SYNOPSIS: Luis de Santángel, chancellor to the court and longtime friend of the lusty King Ferdinand, has had enough of the Spanish Inquisition. As the power of Inquisitor General Tomás de Torquemada grows, so does the brutality of the Spanish church and the suspicion and paranoia it inspires. When a dear friend’s demise brings the violence close to home, Santángel is enraged and takes retribution into his own hands. But he is from a family of conversos, and his Jewish heritage makes him an easy target. As Santángel witnesses the horrific persecution of his loved ones, he begins slowly to reconnect with the Jewish faith his family left behind. Feeding his curiosity about his past is his growing love for Judith Migdal, a clever and beautiful Jewish woman navigating the mounting tensions in Granada. While he struggles to decide what his reputation is worth and what he can sacrifice, one man offers him a chance he thought he’d lost…the chance to hope for a better world. Christopher Columbus has plans to discover a route to paradise, and only Luis de Santángel can help him.

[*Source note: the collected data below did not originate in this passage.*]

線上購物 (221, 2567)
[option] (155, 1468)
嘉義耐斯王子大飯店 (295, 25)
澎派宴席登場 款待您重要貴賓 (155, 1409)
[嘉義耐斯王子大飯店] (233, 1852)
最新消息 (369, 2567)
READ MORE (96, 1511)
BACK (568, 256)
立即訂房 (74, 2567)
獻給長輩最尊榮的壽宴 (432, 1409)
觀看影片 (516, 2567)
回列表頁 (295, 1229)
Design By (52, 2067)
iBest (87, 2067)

Within the dramatic story lies a subtle, insightful examination of the crisis of faith at the heart of the Spanish Inquisition. Irresolvable conflict rages within the conversos in By Fire, By Water, torn between the religion they left behind and the conversion meant to ensure their safety. In this story of love, God, faith, and torture, fifteenth-century Spain comes to dazzling, engrossing life.

Luis de Santangel
My Thoughts: Mitchell James Kaplan brings the horridness of the Spanish Inquisition and the desperate struggle of the Jewish people to life in his first novel, By Fire, By Water.

The main protagonist is Luis, the royal chancellor to Queen Isabella and King Ferdinand of Spain and also a third generation converso. Conversos is a term for a Jewish person who has converted to Christianity, usually as a means of survival. As the Spanish Inquisition intensifies their efforts to bring all heretics into the fold (or the fire), Luis' attempts to stop them is getting nowhere and his continuous fight to hide who he really is getting more difficult by the minute. When the Inquisition rounds up his friends, Luis knows it's only a matter of time before they come after him and this is when things get really interesting! Not that the whole book isn't interesting, but this part is one of those where you're rushing to get to the next page to see what happens.

We also get to meet Cristobal Colon (Christopher Columbus) as Luis was his main supporter and actually funded the voyage himself. Insights and philosophies into the Jewish and Christian faiths and the details of old Jewish texts were very enlightening and I felt like I came away with a lot and I always love that!

Kaplan's writing is exceptional, his intelligence and research on the subject superb. 2010 seems to be the year for new and fabulous voices in the HF world and Kaplan is no exception. I look forward to reading many more of his books in the future!

My favorite line:  "If I knew were paradise was, would I be sitting here with you?"

Many thanks to Other Press for prividing me with a copy for review.



  1. This is a wonderfully written book. Very impressive, especially for a first novel. I'd definitely pick up any future books of his.

  2. Thanks for the review does sound like a great novel. And your favorite line just made me laugh!

  3. So glad you liked this as well, the book really touched my sensitivities.

  4. I've only heard good things about this one - I'm looking forward to reading it at some point.

  5. Thank you for the review. Sounds really good.

  6. I really liked the periodic intrusions of Columbus. It made things interesting. A great job by this author tackling such a terribly sad aspect of history. Great review.